しかしプリズム度数を組み込んだレンズと比較すれば見え方などプリズム組み込みレンズのほうが格段に優れています。ただし組み込みレンズは、ユーザーの目の中心に正確に合わせないとこれもプリズム度数が予期した度数と異なる場合があります。それと価格が高価です。
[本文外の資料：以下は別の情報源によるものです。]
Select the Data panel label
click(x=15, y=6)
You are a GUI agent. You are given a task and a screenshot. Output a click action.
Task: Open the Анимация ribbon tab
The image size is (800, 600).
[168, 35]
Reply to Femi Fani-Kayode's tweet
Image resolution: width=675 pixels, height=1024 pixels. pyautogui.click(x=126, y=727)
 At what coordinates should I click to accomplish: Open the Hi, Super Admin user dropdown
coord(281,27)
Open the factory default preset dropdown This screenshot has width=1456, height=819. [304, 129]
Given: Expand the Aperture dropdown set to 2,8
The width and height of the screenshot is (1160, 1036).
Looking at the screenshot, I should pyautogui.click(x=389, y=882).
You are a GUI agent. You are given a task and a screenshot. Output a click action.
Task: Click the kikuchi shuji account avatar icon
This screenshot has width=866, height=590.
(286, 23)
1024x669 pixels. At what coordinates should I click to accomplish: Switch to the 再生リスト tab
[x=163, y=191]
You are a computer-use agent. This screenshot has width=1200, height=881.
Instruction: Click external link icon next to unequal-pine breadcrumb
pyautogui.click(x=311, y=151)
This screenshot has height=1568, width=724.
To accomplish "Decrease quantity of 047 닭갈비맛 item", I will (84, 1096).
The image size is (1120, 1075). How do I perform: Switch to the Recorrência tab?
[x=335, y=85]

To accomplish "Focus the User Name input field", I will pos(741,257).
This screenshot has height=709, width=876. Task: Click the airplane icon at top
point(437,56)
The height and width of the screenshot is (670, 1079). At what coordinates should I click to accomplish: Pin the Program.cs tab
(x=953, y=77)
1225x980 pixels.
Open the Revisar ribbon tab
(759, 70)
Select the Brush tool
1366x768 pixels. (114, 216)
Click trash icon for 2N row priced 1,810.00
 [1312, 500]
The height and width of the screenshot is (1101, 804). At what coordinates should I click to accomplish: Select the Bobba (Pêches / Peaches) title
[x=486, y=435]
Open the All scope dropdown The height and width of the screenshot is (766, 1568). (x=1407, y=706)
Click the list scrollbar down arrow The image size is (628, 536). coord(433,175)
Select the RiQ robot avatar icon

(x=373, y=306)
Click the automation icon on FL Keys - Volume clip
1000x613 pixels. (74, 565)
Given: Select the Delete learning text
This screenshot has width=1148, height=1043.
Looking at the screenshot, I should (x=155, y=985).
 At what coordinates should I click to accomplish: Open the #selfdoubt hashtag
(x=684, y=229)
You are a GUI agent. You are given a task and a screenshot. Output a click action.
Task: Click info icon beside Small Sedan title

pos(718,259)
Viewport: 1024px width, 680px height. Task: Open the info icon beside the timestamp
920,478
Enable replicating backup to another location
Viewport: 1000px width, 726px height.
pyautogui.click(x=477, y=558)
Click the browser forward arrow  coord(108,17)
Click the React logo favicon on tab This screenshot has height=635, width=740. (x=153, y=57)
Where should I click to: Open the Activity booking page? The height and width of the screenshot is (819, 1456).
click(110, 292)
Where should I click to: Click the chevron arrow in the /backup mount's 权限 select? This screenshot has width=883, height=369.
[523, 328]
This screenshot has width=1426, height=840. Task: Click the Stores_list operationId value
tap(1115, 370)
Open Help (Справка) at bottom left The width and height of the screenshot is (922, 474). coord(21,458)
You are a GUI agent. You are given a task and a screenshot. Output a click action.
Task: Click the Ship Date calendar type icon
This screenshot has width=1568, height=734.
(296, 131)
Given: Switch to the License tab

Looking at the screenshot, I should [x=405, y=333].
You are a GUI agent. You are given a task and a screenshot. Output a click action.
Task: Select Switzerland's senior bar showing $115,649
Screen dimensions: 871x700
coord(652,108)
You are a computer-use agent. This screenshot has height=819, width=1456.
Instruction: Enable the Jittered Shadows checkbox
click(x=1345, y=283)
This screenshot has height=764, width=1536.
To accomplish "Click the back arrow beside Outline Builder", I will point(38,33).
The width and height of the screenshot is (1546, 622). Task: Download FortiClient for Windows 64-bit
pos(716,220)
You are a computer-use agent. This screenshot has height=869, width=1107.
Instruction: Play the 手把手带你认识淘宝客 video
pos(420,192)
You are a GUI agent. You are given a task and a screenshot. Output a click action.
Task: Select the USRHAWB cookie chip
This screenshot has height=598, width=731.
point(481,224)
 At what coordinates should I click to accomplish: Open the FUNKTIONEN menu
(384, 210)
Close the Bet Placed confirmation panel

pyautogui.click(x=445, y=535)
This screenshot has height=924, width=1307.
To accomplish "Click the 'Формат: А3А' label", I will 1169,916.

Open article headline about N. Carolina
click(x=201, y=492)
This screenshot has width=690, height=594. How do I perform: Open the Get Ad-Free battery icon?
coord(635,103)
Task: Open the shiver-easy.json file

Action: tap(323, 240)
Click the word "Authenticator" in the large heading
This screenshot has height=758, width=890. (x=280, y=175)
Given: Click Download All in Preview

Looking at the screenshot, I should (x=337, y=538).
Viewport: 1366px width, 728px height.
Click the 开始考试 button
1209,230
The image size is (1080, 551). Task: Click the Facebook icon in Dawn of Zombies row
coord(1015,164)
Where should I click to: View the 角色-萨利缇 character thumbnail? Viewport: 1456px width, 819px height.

選択は、ユーザーのオプションです。しかし見え方や目の健康は、お金の問題では無いと思いますが・・・

何処で眼鏡を作っても目にシックリ来ない

何処の眼鏡店・眼科で眼鏡を合わせてもシックリ来ない。変な違和感が常に付きまとう場合、この度数が原因の場合が多いです。高度な技能を持つ整体師の方が肩こり頭痛が酷い患者さんと接した結果、この問題を指摘し眼鏡矯正をおすすめされ改善するケースが多くあり、当店でそのような事例を多く見受けます。
よくある話として、目に合わない(中心が合わない)眼鏡は肩こり・頭痛の原因になる・・・その反対のケースと考えて頂ければ分かりやすいかもしれません。